:: What you should do ::
Some lines in the listing below may include the string "results". How many are there? Give only the number.

:: Exercise inputs ::
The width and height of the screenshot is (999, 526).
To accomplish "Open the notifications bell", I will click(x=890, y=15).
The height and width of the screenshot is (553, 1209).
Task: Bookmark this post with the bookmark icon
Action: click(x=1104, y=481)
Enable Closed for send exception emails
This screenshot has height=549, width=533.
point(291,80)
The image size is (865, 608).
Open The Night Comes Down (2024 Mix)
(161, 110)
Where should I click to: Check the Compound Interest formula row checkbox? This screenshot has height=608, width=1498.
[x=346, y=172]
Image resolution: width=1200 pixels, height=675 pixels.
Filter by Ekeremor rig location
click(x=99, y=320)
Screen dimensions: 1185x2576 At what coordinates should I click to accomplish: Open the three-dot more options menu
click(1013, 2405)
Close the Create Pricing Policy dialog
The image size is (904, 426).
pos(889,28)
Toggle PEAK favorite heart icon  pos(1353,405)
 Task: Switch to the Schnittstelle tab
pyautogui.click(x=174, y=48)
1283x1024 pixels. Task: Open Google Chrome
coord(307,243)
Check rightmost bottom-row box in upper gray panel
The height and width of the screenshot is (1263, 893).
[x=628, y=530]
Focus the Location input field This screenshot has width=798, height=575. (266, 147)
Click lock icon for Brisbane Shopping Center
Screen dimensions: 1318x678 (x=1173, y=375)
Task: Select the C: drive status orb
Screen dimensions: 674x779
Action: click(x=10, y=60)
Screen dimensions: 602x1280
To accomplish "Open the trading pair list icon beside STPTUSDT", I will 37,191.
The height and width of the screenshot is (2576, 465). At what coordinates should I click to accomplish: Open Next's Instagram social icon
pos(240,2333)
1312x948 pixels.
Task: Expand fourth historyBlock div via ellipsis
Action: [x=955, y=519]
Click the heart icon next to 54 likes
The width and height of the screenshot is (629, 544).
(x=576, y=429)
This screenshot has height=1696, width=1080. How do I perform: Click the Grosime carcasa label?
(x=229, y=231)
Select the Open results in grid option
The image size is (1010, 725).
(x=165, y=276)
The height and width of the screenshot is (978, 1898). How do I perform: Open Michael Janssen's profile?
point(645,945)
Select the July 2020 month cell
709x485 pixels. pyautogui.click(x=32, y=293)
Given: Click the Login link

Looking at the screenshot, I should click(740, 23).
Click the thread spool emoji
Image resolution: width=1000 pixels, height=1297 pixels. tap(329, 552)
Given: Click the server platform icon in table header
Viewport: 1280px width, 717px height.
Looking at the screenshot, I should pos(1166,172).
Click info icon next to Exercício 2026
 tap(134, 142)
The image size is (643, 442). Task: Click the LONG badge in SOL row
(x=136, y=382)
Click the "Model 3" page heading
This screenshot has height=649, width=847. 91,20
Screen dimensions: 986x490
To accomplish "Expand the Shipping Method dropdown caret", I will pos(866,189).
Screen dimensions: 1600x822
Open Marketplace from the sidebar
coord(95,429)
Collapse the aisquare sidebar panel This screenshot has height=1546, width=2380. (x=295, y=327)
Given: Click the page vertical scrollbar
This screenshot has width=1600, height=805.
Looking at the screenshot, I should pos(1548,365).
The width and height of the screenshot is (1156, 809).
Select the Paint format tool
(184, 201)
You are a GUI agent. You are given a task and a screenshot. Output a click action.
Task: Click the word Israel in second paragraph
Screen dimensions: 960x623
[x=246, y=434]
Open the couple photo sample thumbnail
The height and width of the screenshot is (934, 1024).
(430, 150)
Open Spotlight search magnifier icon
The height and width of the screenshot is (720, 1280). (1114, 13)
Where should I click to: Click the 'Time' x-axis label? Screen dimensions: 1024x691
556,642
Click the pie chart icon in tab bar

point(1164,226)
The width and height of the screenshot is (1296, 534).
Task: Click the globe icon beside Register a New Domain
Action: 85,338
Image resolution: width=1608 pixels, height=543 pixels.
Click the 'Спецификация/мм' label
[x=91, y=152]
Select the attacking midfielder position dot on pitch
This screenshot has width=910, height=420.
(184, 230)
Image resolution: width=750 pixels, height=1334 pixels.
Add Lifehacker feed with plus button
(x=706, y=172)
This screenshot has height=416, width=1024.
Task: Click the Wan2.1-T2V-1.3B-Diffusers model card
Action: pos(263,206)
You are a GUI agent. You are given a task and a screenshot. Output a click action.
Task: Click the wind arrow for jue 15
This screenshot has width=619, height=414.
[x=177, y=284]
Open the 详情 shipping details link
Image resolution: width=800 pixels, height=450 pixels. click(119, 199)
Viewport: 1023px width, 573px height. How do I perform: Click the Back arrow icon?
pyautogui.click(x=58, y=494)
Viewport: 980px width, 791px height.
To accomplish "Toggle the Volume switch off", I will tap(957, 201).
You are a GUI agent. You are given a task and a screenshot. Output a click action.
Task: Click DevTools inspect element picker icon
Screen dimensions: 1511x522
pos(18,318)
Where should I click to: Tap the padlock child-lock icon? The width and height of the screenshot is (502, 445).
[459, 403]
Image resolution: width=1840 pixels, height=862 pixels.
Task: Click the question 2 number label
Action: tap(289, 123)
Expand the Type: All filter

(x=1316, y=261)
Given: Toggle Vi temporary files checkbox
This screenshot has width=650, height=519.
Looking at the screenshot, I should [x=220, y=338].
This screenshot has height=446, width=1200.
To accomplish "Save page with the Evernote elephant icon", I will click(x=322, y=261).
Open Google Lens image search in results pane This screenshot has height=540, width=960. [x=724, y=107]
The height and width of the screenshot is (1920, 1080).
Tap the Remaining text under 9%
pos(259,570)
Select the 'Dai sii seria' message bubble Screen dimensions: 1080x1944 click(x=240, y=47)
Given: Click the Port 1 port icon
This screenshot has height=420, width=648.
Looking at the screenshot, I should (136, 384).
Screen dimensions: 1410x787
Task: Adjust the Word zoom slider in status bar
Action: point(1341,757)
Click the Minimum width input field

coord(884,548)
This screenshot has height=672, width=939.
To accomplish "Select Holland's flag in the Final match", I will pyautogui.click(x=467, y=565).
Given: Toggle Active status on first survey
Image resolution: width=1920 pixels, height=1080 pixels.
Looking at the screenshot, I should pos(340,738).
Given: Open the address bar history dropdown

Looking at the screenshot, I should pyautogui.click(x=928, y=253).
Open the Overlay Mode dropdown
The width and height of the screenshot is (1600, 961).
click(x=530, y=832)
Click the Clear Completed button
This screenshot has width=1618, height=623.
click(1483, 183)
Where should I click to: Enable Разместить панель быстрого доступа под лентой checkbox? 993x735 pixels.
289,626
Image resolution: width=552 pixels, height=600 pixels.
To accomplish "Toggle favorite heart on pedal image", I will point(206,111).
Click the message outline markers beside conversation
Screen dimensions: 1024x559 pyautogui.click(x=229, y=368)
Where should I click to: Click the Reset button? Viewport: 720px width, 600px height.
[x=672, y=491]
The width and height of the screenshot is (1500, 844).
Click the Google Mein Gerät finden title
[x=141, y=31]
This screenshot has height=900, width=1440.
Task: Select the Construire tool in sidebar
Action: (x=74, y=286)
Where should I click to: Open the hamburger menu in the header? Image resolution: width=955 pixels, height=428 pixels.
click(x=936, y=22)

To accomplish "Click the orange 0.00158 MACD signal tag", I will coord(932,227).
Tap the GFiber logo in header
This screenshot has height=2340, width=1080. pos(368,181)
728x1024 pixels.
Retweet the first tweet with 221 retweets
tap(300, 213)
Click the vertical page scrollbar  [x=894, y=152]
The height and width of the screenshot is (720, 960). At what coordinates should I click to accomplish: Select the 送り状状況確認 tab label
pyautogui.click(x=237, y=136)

:: Task response ::
2